This week: on CSRankings.org, “local-first software,” and some discussion of system design interviews. Otherwise, see all the CSCW papers I’m working through!

Why I don’t recommend CSRankings.org discusses the issues with the website csrankings.org (which attempts to rank academic CS departments). Those include the fact that it’s anti-interdisciplinary (counting only pure CS conferences), anti-progressive (counting only the most well-established conferences), and US-centric.

A common mistake in computer science is to take the easily computed answer as the correct answer to hard problems.We develop a new technology and then ask “Maybe this technology X can solve this problem Y.” What we don’t often ask enough is, “Is this a good solution to that problem? What have we lost by using the technological solution?”

Absolutely true.


Local-first software is an essay on the benefits of software that runs and stores data locally (on my computer), as opposed to, say, a server or the cloud. Local-first software means better data ownership. Local-first software means not being shut out when a service shuts down.

The authors lay out guidelines for how “modern” applications can embrace local-first principles, ultimately creating more robust, longer lasting software.

Some personal context: I’ve been looking into a local-first knowledge management and note-taking software. Notion and Roam Research both lack offline mode, and I feel hesitation subscribing to a service that will lock in my data and make migrating away challenging.


System design interviews: some takes on posture by Diego Ballona discusses the system design interview. He finds collaboration between interviewers and candidates to be helpful for assessing candidates. Some of the advice is standard: rephrase the objective, establish what is in scope, voice your assumptions. Other advice is more complex, like the entire section Touch on adjacencies of the problem, including operations, security and compliance, organizational management, and more.

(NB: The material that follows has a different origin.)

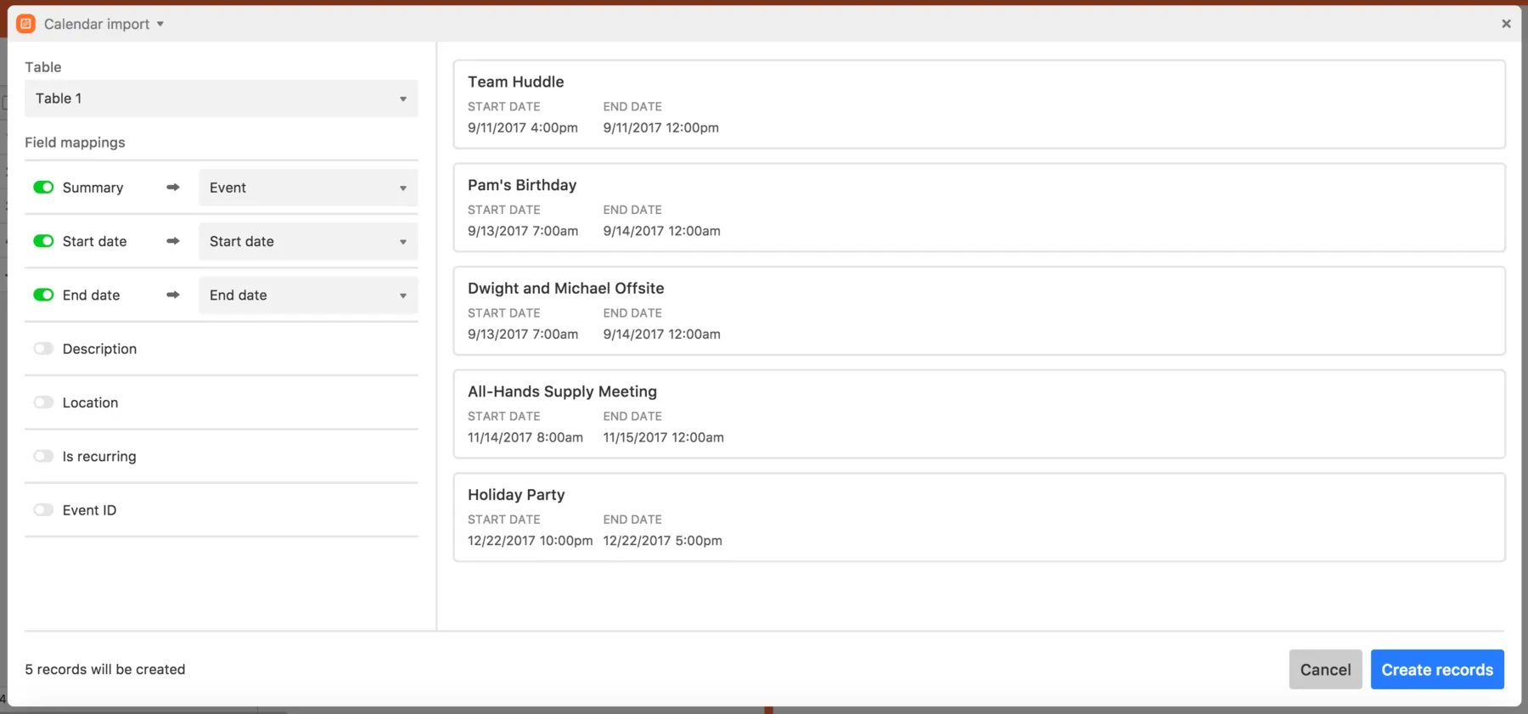Click the All-Hands Supply Meeting card

pos(979,414)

tl;dr: I find the system design interview the most insightful technical interview of all because it covers objective and subjective criteria. For the subjective aspects, I like collaborating with the interviewers, going wide first and then deep into detail, talking about what can go wrong beyond software, and touching on adjacencies of the problem at hand.

I quite liked this. I appreciated that it went into more depth than the average blog post on interviewing. A lot of this advice is specific to the system design interview, which was a signal that the post was well written.